### [Exercise input]
---
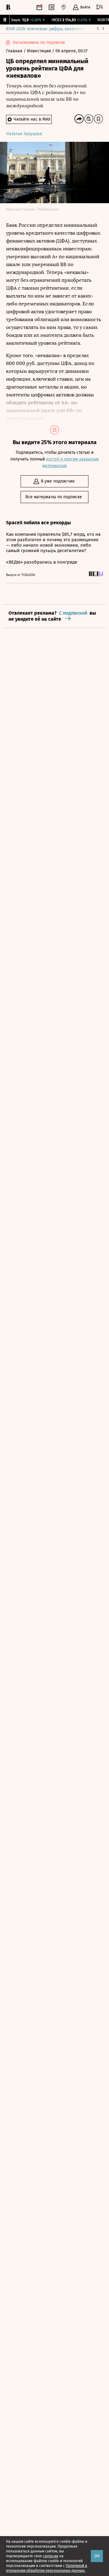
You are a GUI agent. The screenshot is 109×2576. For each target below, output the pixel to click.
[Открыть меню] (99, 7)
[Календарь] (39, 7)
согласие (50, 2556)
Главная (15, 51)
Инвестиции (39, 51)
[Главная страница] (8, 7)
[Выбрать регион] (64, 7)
---
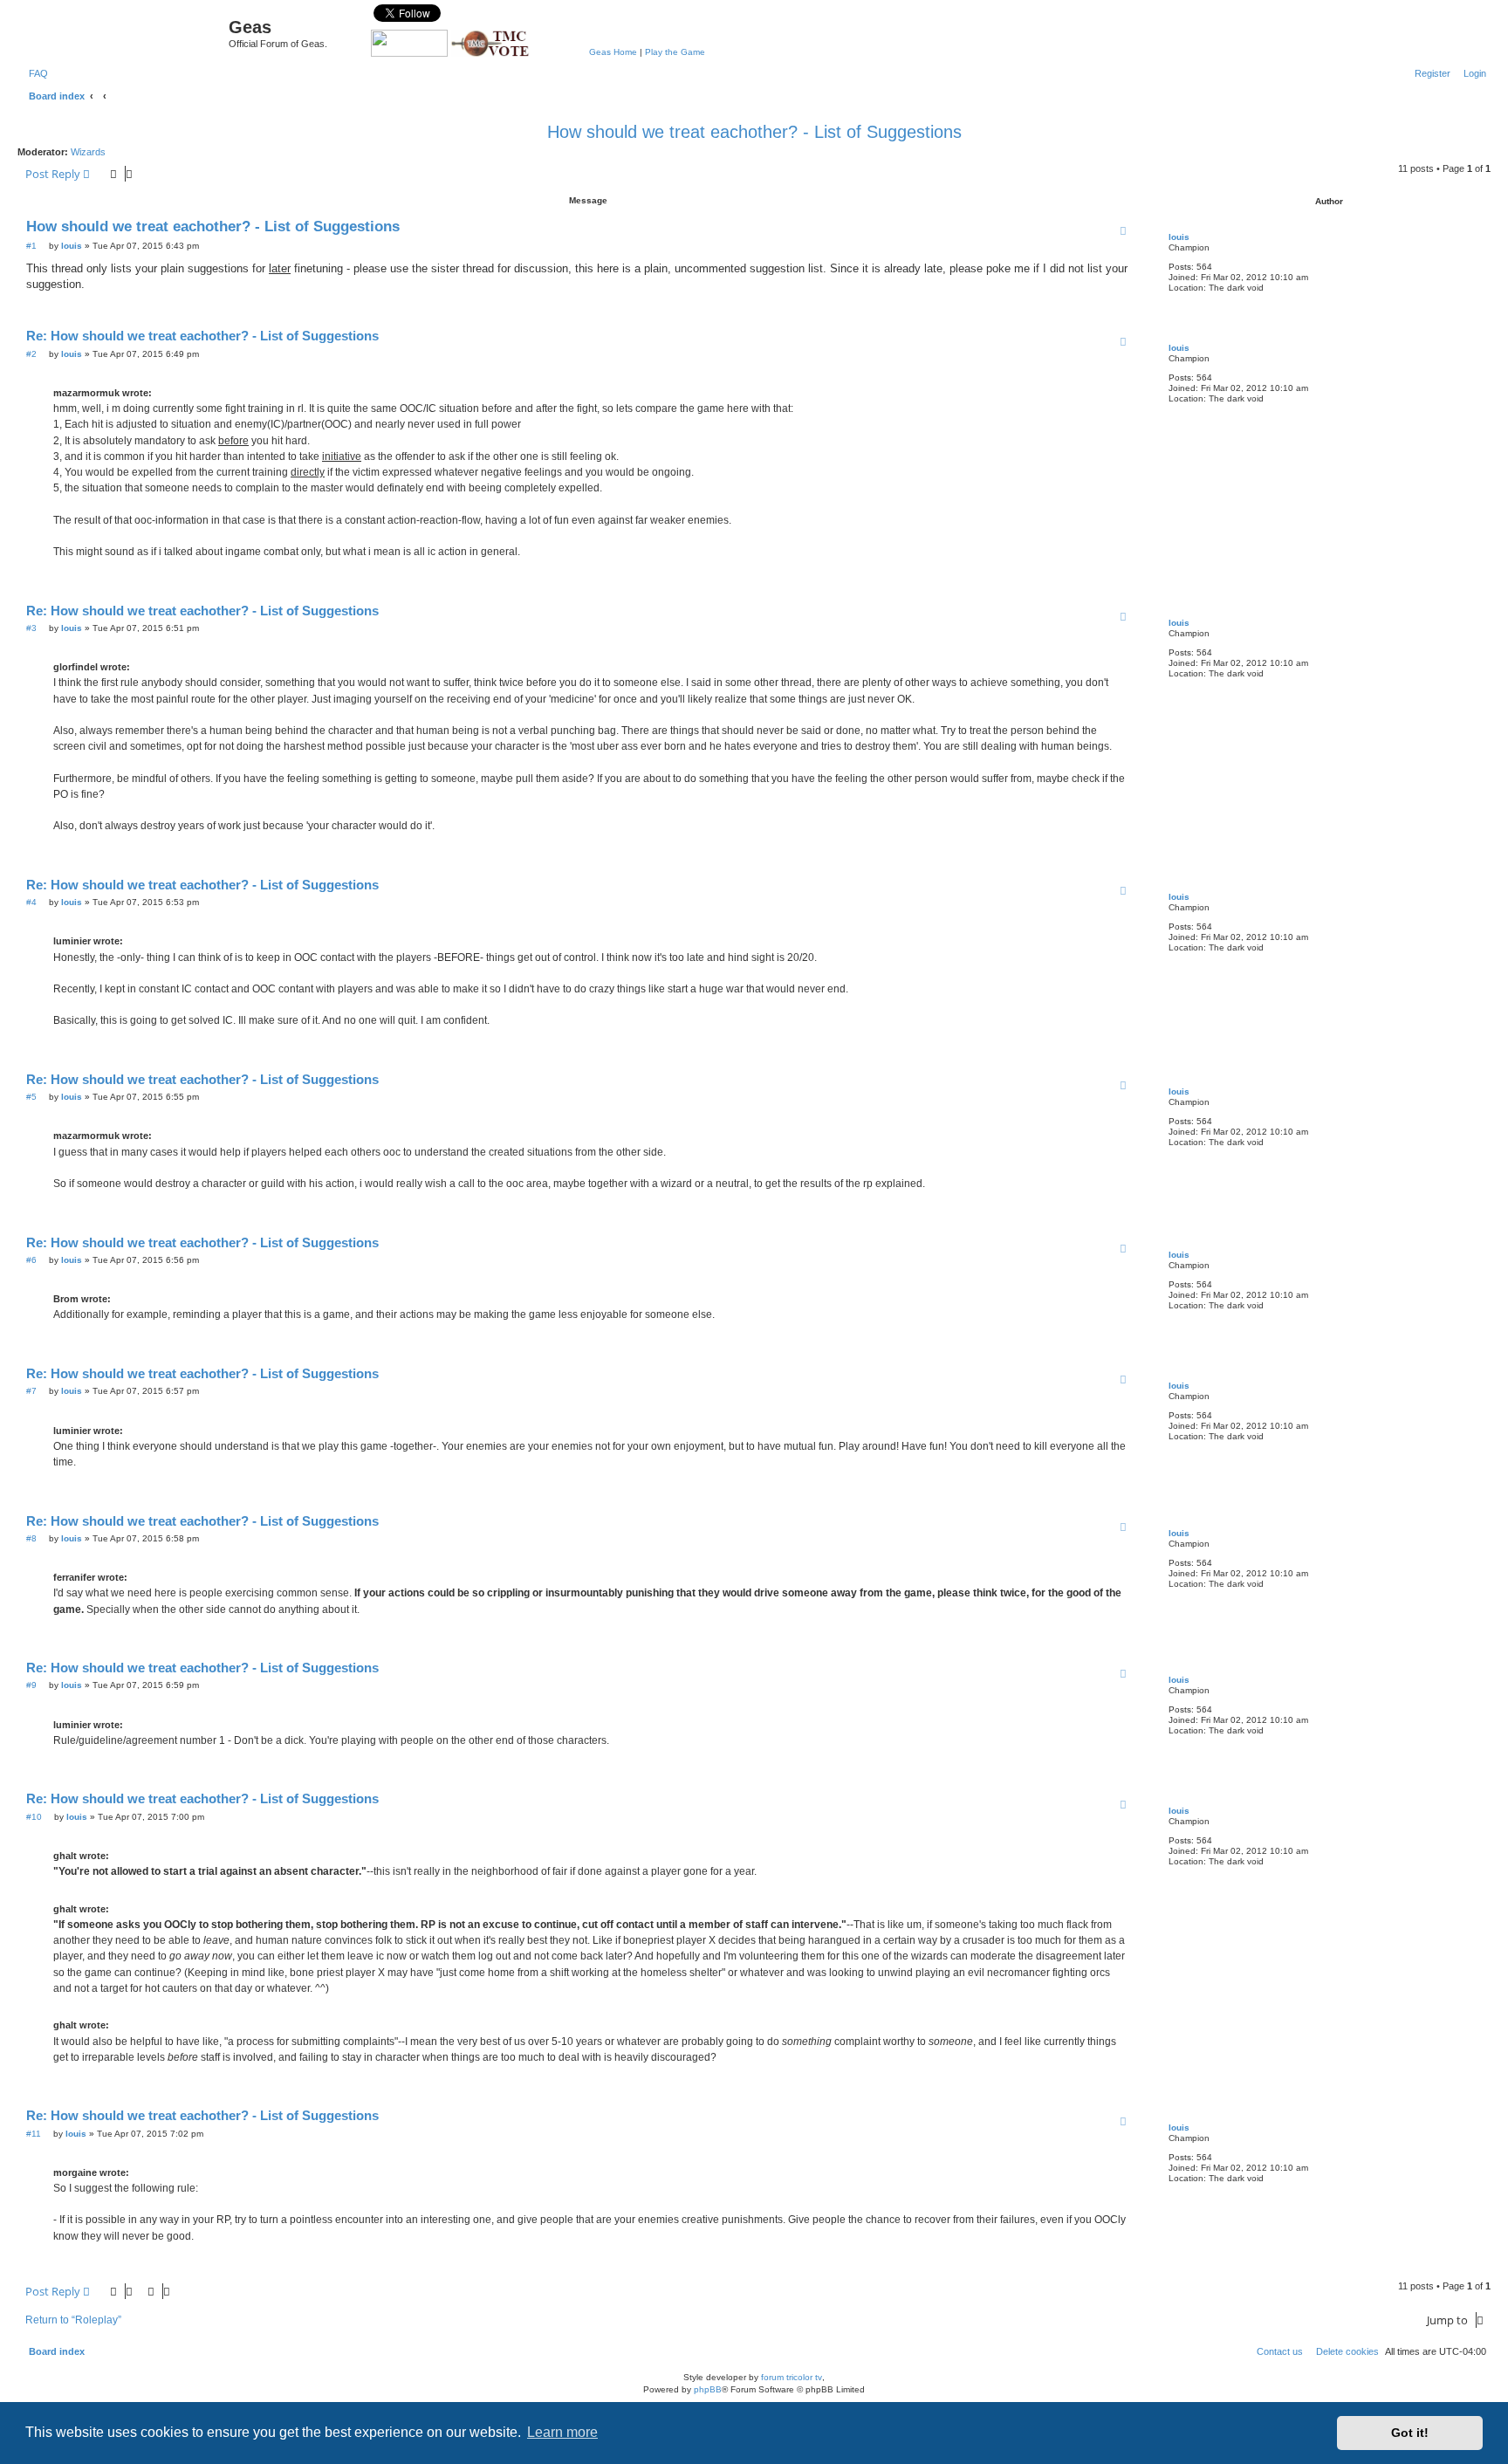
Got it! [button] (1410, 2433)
---
### [The task]
Word for word, restate the lines of the data above that fall between the line holding "You are a GUI" and the line holding "[Выбрать регион] (64, 7)", inclusive, and no other lines.

### [Written answer]
You are a GUI agent. The screenshot is 109×2576. For each target below, output the pixel to click.
[Открыть меню] (99, 7)
[Календарь] (39, 7)
согласие (50, 2556)
Главная (15, 51)
Инвестиции (39, 51)
[Главная страница] (8, 7)
[Выбрать регион] (64, 7)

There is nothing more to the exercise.